Opioid-Induced Hyperalgesia and Tolerance Are Driven by HCN Ion Channels

The Journal of Neuroscience, 2024 · DOI: https://doi.org/10.1523/JNEUROSCI.1368-23.2023 · Published: February 7, 2024

Simple Explanation

Long-term use of opioid medications can lead to increased sensitivity to pain (opioid-induced hyperalgesia, or OIH) and a decreased response to the drug (opioid-induced tolerance, or OIT). The study found that OIH is linked to HCN2 ion channels in pain-sensing neurons located outside the central nervous system. Blocking or removing these HCN2 channels in mice eliminated OIH, but it did not affect OIT. Conversely, blocking HCN channels in the central nervous system reduced OIT but had no effect on OIH. The researchers discovered that OIH causes increased levels of cAMP in pain-sensing neurons, leading to changes in HCN2 channel activity and increased neuron firing. This effect is caused by a specific type of opioid receptor that increases cAMP levels. These findings suggest that HCN2 channels could be a target for new treatments for addiction.

Study Duration

10 days

Participants

Adult C57BL/6 mice (6–9 weeks old, Charles River), conditional hcn2 knock-out mice, and ﬂoxed littermate mice

Evidence Level

Not specified

Key Findings

1
Peripheral HCN2 ion channels drive opioid-induced hyperalgesia (OIH). Blocking or genetically deleting HCN2 in primary nociceptive neurons abolishes OIH.
2
Central HCN channels drive opioid-induced tolerance (OIT). Pharmacological inhibition of central HCN channels alleviates OIT but has no effect on OIH.
3
A constitutively active μ-opioid receptor (MOR) splice variant increases cAMP in nociceptive neurons, shifting the activation curve of HCN2 and increasing nociceptor firing, driving OIH.

Research Summary

This study investigates the role of HCN ion channels in opioid-induced hyperalgesia (OIH) and opioid-induced tolerance (OIT). The research demonstrates that OIH is driven by HCN2 ion channels in peripheral nociceptors, while OIT is driven by HCN channels in the CNS. The study identifies a six-transmembrane splice variant of the μ-opioid receptor (MOR) that increases cAMP levels, leading to enhanced HCN2 activity and OIH.

Practical Implications

Therapeutic Target for OIH

HCN2 ion channels in peripheral nociceptors represent a novel therapeutic target for the treatment of opioid-induced hyperalgesia.

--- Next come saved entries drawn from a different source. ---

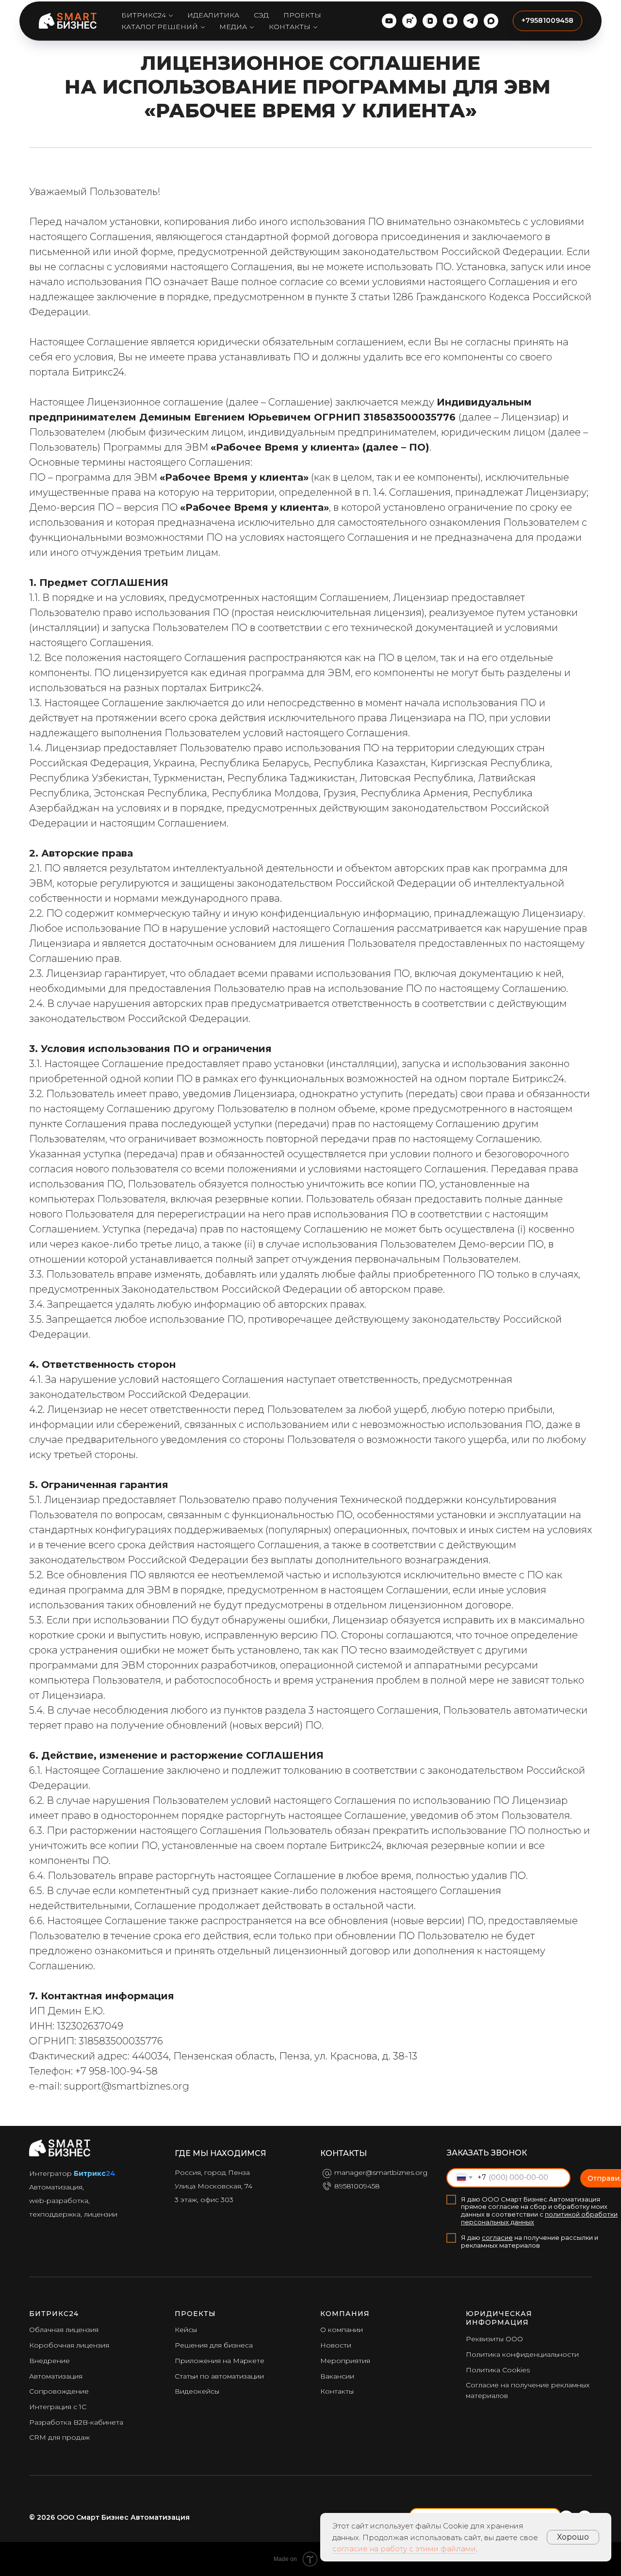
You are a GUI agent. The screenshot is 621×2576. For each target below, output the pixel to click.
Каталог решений (159, 26)
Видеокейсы (197, 2391)
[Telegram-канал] (470, 21)
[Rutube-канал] (409, 21)
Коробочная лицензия (69, 2345)
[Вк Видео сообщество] (430, 21)
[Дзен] (450, 21)
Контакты (289, 26)
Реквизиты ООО (494, 2338)
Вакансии (337, 2376)
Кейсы (186, 2329)
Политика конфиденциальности (522, 2354)
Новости (335, 2345)
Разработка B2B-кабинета (76, 2422)
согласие (497, 2237)
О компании (341, 2329)
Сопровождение (59, 2391)
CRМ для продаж (59, 2437)
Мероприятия (345, 2360)
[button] (547, 21)
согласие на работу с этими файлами (404, 2548)
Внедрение (49, 2360)
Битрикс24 (143, 15)
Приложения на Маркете (219, 2360)
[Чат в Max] (491, 21)
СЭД (261, 15)
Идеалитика (213, 15)
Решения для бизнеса (214, 2345)
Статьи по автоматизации (219, 2376)
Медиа (233, 26)
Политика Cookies (498, 2369)
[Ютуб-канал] (389, 21)
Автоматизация (55, 2376)
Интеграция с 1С (57, 2406)
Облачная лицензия (63, 2329)
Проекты (302, 15)
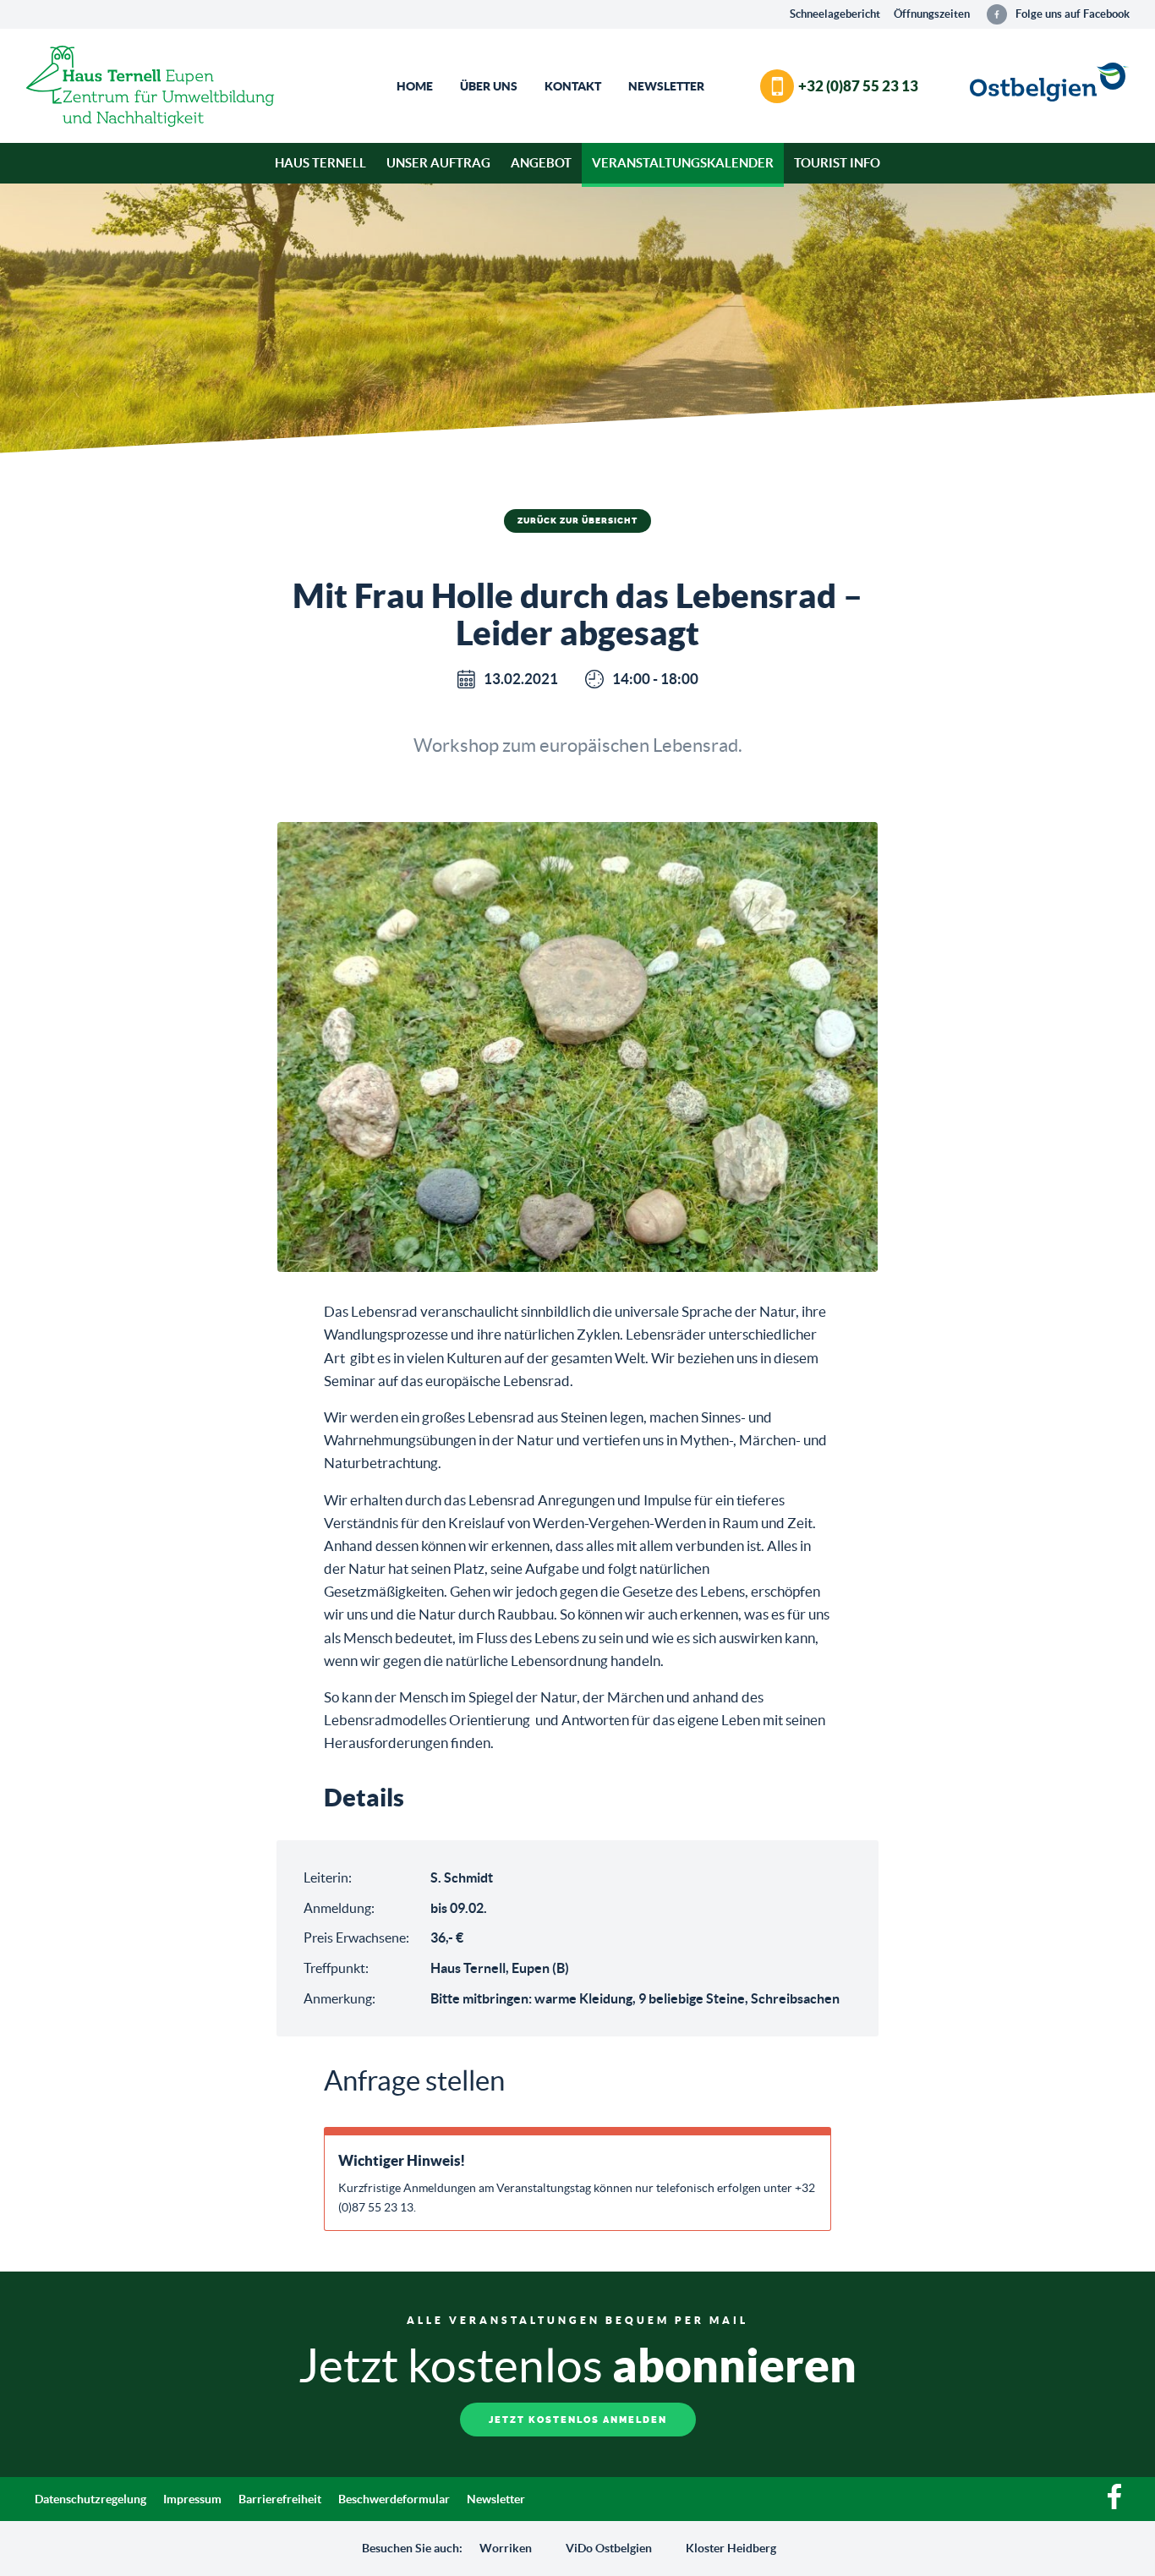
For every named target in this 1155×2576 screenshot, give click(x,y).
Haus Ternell (320, 163)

Potential for Addiction Treatment

Understanding the role of HCN channels in OIH and OIT could lead to new strategies for treating opioid addiction.

Distinct Mechanisms of OIH and OIT

The study highlights the distinct mechanisms underlying OIH and OIT, suggesting the need for targeted therapies for each condition.

Study Limitations

1
The study focuses primarily on male mice, and further research is needed to determine if the findings generalize to females.
2
The specific HCN isoform responsible for OIT in the CNS was not identified in this study.
3
Further investigation is needed to fully understand the mechanism by which centrally located HCN channels mediate OIT.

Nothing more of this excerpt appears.